I accept that experience has great value but I believe that the public have a right to expect that our profession knows what it is doing. How can pharmacists expect to do their jobs without CPD? Surely they read The Journal, or manufacturers' information when a new drug is launched, or the British National Formulary when they come across a product they do not recognise. All of this is CPD, so, despite what some pharmacists appear to think, it is no great burden simply to jot down a quick note of this and keep it in an envelope in case they are asked to prove it.

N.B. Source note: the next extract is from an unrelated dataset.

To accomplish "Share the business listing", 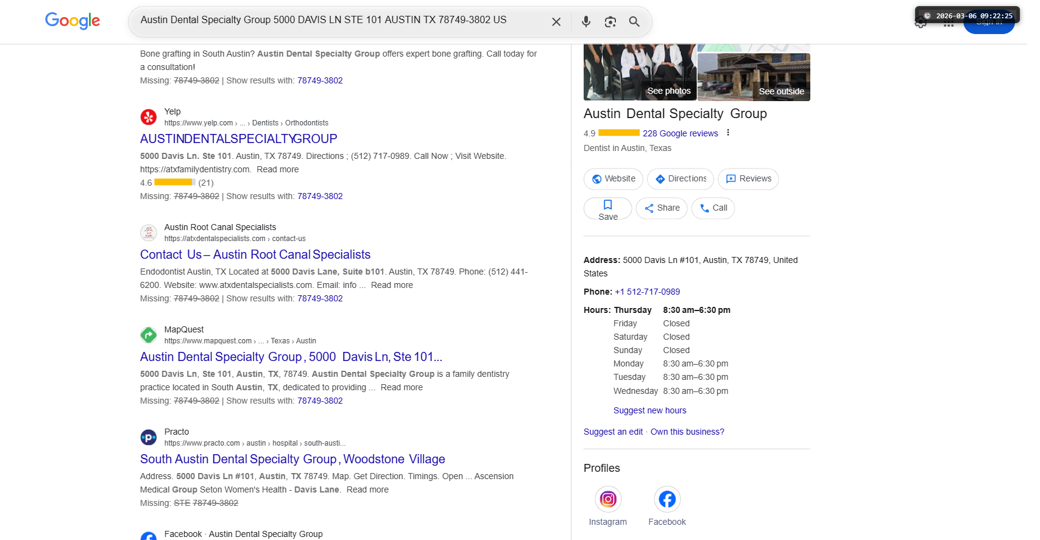I will coord(662,208).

I do wish people would stop whingeing about CPD and just accept that, as a profession, to do our jobs properly we have to undertake CPD. Also, all this threatening of the "older" pharmacists "not bothering with CPD" and leaving, is really no threat at all. If they are not prepared to keep their knowledge base up to date then the profession can, and should, do without them. This will ensure that those of us who take our professional role seriously (regardless of age) and wish to ensure the public get the level of competence in our professional knowledge they have a right to expect, will be in greater demand and will be able to earn a more professional wage.

A. Marshall
Penkridge, Stafford

CPD is what members want

From Mr A. Nathan, FRPharmS

I have read P. I. Herman's letter (PJ, 2 March, p287), but must disagree totally with his sentiments. He seems to think that mandatory continuing professional development is being introduced on a whim of the Royal Pharmaceutical Society as just another stick with which to beat members.

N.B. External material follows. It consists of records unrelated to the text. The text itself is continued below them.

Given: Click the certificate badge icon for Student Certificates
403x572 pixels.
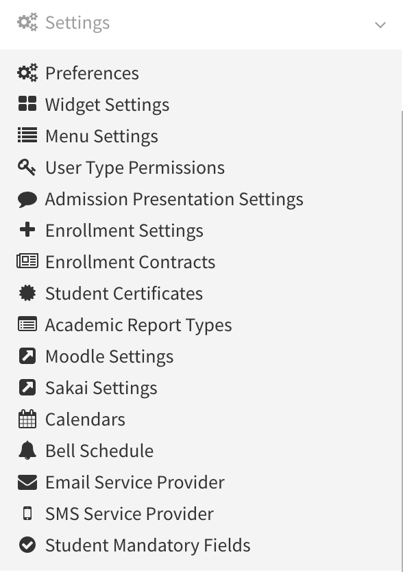Looking at the screenshot, I should click(27, 293).
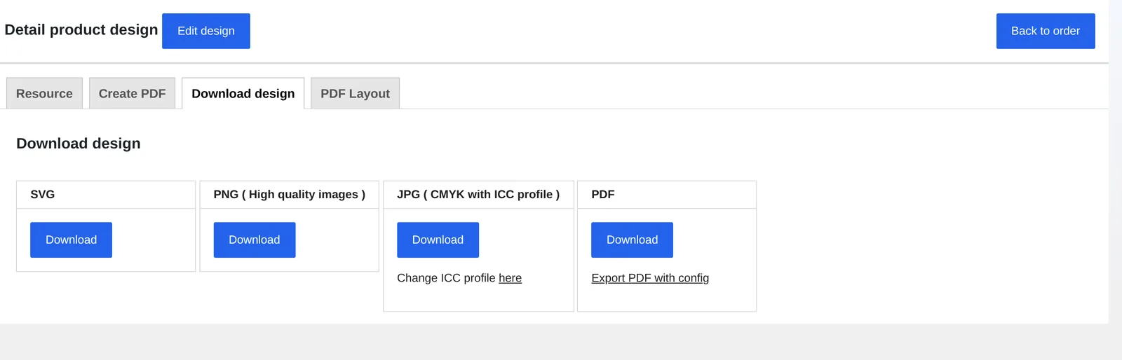Download the design as SVG
1122x360 pixels.
pos(71,240)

However, CPD is what members have said that they want. In the original Pharmacy in a New Age consultation more than three-quarters of respondents gave mandatory continuing education (as it was known then) as their first priority for the future of the profession. This view was endorsed in a consultation specifically on CPD a year ago. Even if the Society was not introducing it on its own initiative, the Government would be requiring it to do so, as it is currently for all health professions.

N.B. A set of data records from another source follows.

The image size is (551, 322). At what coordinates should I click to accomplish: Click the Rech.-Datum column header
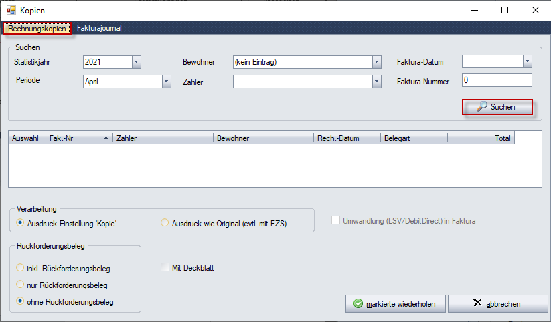[347, 138]
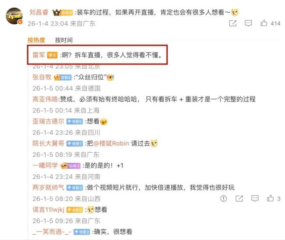This screenshot has height=240, width=285.
Task: Reply to the 两岁就帅气 comment
Action: pos(255,198)
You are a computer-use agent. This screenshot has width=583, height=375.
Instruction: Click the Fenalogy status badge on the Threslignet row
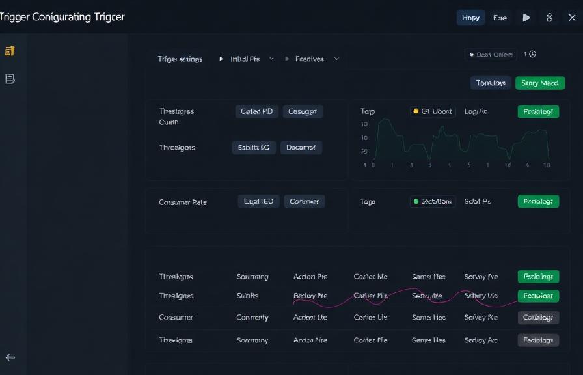click(x=538, y=295)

Mr Herman considers CPD as a restraint on trade and not enforceable under European Union law. I cannot see that an action to oppose a measure introduced to improve safety — which is ultimately what CPD is meant to do — and therefore in the public interest, would be looked on with much favour by any court, British or European.

Mr Herman seems to think that CPD is an imposition. I would have thought that any self-respecting professional would consider that keeping their knowledge up to date and maintaining their competence was a personal professional obligation. They should already be doing it, not complaining that they should not be made to.

Alan Nathan
London N21

Time the Society faced reality?

From P. N. Olswang, MRPharmS

I write in full support of P. I. Herman (PJ, 2 March, p287). Have the "brains" behind continuing professional development really thought it out? Do they realise the dramatic fall that will occur in the number of members at present doing locum work? Do they not know that there is already a shortage of pharmacists in both hospital and general practice? Do they not see the devastation it will cause to the profession and that the consequent fall in the number of pharmacies will mean hardship for the general public?

Kirsty Newton (PJ, 2 March, p287) describes the traumas of working as a newly qualified pharmacist in a community pharmacy. I and many other ex-proprietors, left community pharmacy for these very reasons. If we are forced into CPD, we will simply opt out.

It is time the Royal Pharmaceutical Society and its officers faced reality.

P. N. Olswang
Salford, Lancashire

Resigned despair

From Mr C. Payne, MRPharmS

I read with resigned despair the latest news (PJ, 16 February, p223) from the Royal Pharmaceutical Society concerning continuing professional development, "Society to roll out new CPD framework to 5,000 pharmacies". Will the unfortunate pharmacists invited to participate in this exercise have the option to decline, and will those who participate be paid for the time and work involved?